Drift of rotten wood stuck to the house sides, and broken trees or stumps, jammed under gallery roofs, resented the current, and broke the surface as they rose and dipped. Strange craft, large and small, rode down the turgid sweep. Straw beehives rolled along like gigantic pine cones, and rustic hencoops of bottom-land settlers kept their balance as they moved. Far off, a cart could be outlined making a hopeless ford. The current was so broad that its sweep extended beyond the reach of sight; and perhaps the strangest object carried by this tremendous force was a small clapboarded house. Its back and front doors stood open, and in the middle of the floor stood a solitary chair. One expected to see a figure emerge from a hidden corner and sit down forlornly in the chair.

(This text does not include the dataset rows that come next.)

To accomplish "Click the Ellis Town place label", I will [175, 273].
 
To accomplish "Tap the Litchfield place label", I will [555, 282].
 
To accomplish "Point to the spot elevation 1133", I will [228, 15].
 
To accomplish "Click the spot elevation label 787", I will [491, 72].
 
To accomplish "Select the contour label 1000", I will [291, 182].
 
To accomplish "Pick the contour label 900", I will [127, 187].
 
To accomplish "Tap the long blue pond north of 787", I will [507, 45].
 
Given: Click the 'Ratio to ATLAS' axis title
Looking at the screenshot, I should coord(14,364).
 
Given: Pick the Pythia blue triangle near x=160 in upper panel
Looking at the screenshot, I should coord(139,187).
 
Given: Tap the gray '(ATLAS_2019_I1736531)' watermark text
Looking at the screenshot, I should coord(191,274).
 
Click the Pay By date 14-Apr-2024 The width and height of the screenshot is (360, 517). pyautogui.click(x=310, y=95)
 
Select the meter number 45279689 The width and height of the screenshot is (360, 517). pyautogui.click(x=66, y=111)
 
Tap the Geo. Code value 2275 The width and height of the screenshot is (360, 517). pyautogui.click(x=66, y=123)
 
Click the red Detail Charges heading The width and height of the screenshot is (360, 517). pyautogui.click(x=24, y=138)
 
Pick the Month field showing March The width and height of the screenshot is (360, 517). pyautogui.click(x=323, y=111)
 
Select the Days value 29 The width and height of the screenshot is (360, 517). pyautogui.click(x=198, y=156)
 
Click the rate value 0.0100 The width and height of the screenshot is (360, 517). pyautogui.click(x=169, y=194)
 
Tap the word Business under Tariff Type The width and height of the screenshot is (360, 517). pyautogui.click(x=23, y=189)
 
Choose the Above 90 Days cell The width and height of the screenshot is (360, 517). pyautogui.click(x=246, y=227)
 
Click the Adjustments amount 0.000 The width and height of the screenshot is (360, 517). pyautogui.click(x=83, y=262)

The slender voice of a violin stole across the water,—an exorcism of the spell that had fallen on Kaskaskia. As the boat reached the tavern corner, this thread of melody was easily followed to the ballroom on the second floor of the tavern, where the Assembly balls were danced. A slave, who had nothing but his daily bread to lose, and who would be assured of that by the hand of charity when his master could no longer maintain him, might take up the bow and touch the fiddle gayly in such a time of general calamity. But there was also dancing in the ballroom. The boat turned south and shot down a canal bordered by trunkless shade trees, which had been one of the principal streets of Kaskaskia. At the instant of turning, however, Father Baby could be seen as he whirled, though his skinny head and gray capote need not have added their evidence to the exact sound of his foot which came so distinctly across the water. His little shop, his goods, his secret stocking-leg of coin,—for Father Baby was his own banker,—were buried out of sight. His crop in the common fields and provision for winter lay also under the Mississippi. His late lodger had taken to the river, and was probably drowned. He had no warrant except in the nimbleness of his slave’s legs that he even had a slave left. Yet he had never in his life felt so full of dance. The flood mounted to his head like wine. Father Olivier was in the tavern without forbidding it. Doubtless he thought the example an exhilarating one, when a grown-up child could dance over material loss, remembering only the joy of life.
Wachique had felt her bundle squirm from the moment it was given to her. She enlarged on the hint Colonel Menard had given, and held the drapery bound tightly around the prisoner. The boat shot past the church, and over the spot where St. John’s bonfire had so recently burnt out, and across that street through which the girls had scampered on their Midsummer Night errand.
“But stop,” said Colonel Menard; and he pointed out to the rowers an obstruction which none of them had seen in the night. From the Jesuit College across the true bed of the Okaw a dam had formed, probably having for its base part of the bridge masonry. Whole trees were swept into the barricade. “We cannot now cross diagonally and come back through the dead water at our leisure, for there is that dam to be passed. Pull for the old college.”